Purpose: We have previously shown that the hypothalamic secretagogue hormone peptide, growth hormone releasing hormone (GHRH), and its receptors (GHRH-R) are expressed in the retina and that a GHRH agonist prevents diabetes-induced retinal neurovascular injury. Here we have further explored GHRH neuroprotective properties by assessing the effects of the GHRH agonist (JI-34) in a mouse model of traumatic optic neuropathy (TON).

Methods: C57/Bl6J mice were subjected to unilateral optic nerve crush (ONC) injury performed in the left eye, with the contralateral eye serving as a control. A selected group of ONC mice were treated with 5mg/kg of the GHRH agonist JI-34, which received daily subcutaneous injections starting at day 1 post-injury. Both groups were subjected to spectral domain optical coherence tomography (SD-OCT) and scotopic threshold response of electroretinography (STR-ERG) to evaluate retinal structural and functional changes, respectively at 7d and 21d post ONC. Immunohistochemical and Western blot analyses were conducted to assess levels of NOGO-A, a marker for axonal regeneration. Retinal ganglion cell (RGC) counting was performed by immunohistochemical analysis of NeuN and Brnd3a (RGC markers) on flat mounts of extracted retinas. Specific detection and quantitation of apoptotic cells were done using The DeadEnd™ Fluorometric TUNEL System.

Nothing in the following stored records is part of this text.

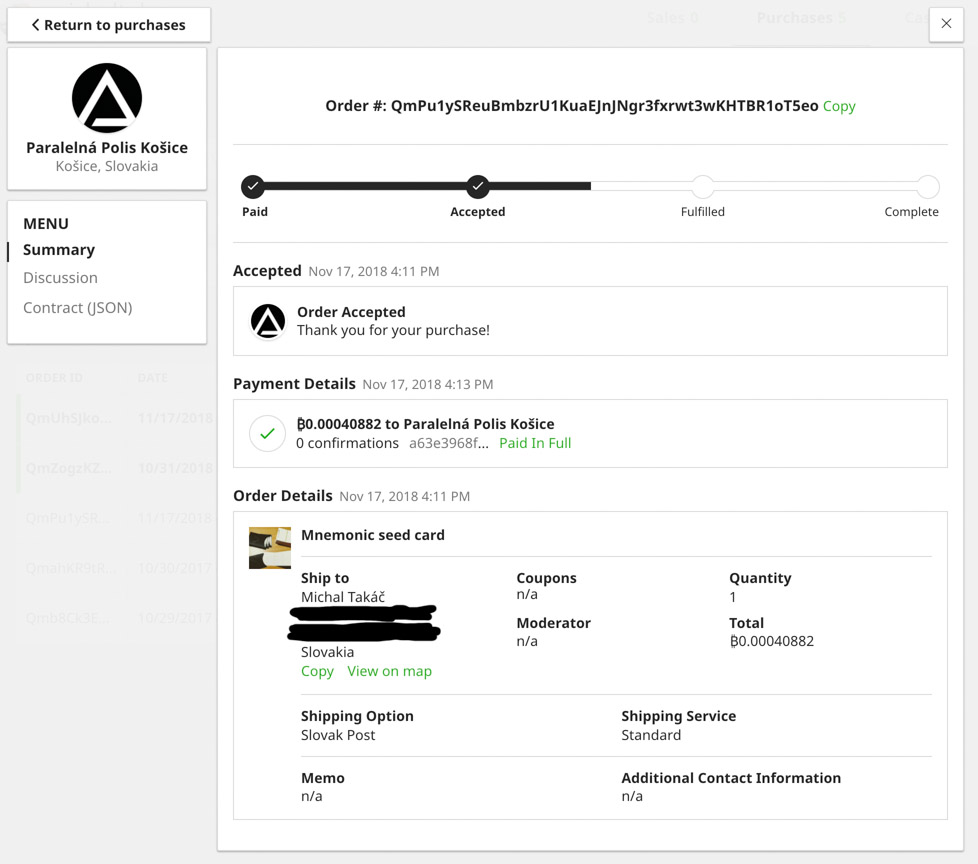Return to purchases list
Viewport: 978px width, 864px height.
[x=109, y=25]
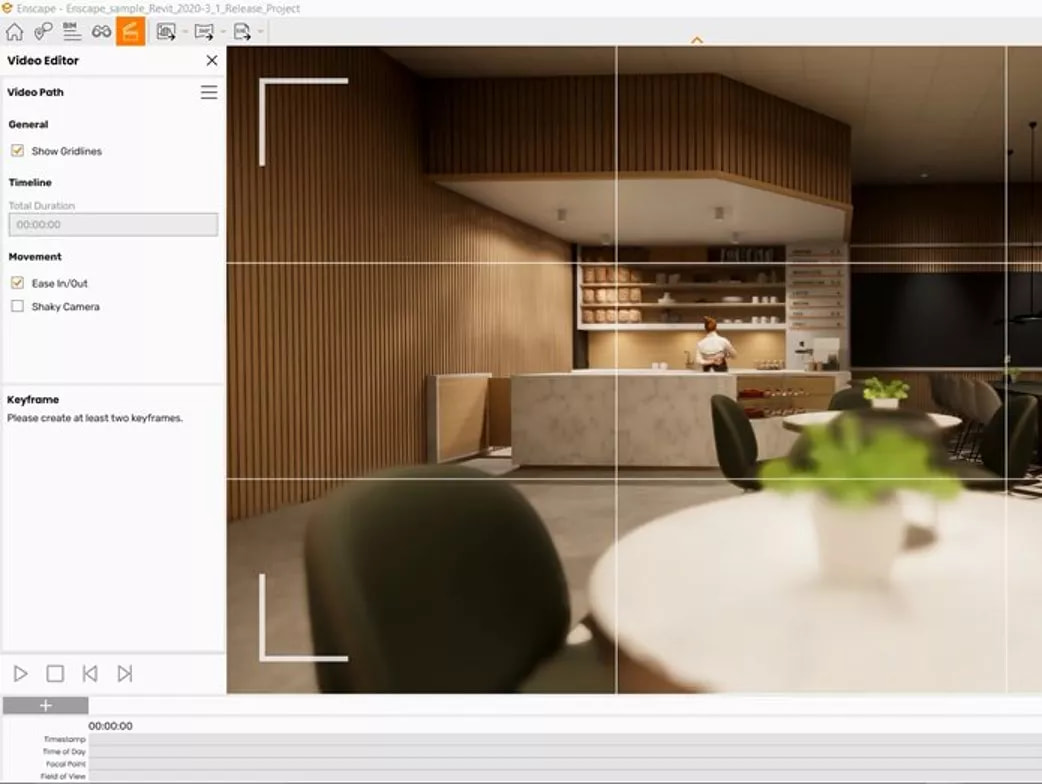Viewport: 1042px width, 784px height.
Task: Click the panorama export icon
Action: [x=204, y=31]
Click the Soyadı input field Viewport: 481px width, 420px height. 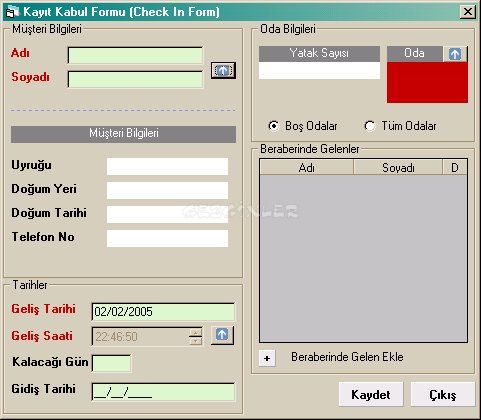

Results: GHRH agonist JI-34 prevented retinal ganglion cell loss following ONC at both 7 and 21 days post-injury. SD-OCT analysis showed a preservation of the nerve fiber layer thickness in JI-34 ONC mice. TUNEL assay showed a drastic reduction in the number of detectable apoptotic cells within the inner retina in ONC-mice given the GHRH agonist. Increased NOGO-A immunoreactivity was evident at sites proximal to the lesion and NOGO-A protein levels were increased in ONC injured eyes. GHRH-agonist treated ONC mice, however, displayed a significant decrease in immunopositive areas of NOGO-A as well as a global decrease in protein levels.

Conclusions: These results demonstrate GHRH neuroprotective effects in the injured retina and suggest the use of GHRH agonists as novel therapeutic agents for acute and chronic neurodegenerative retinal diseases.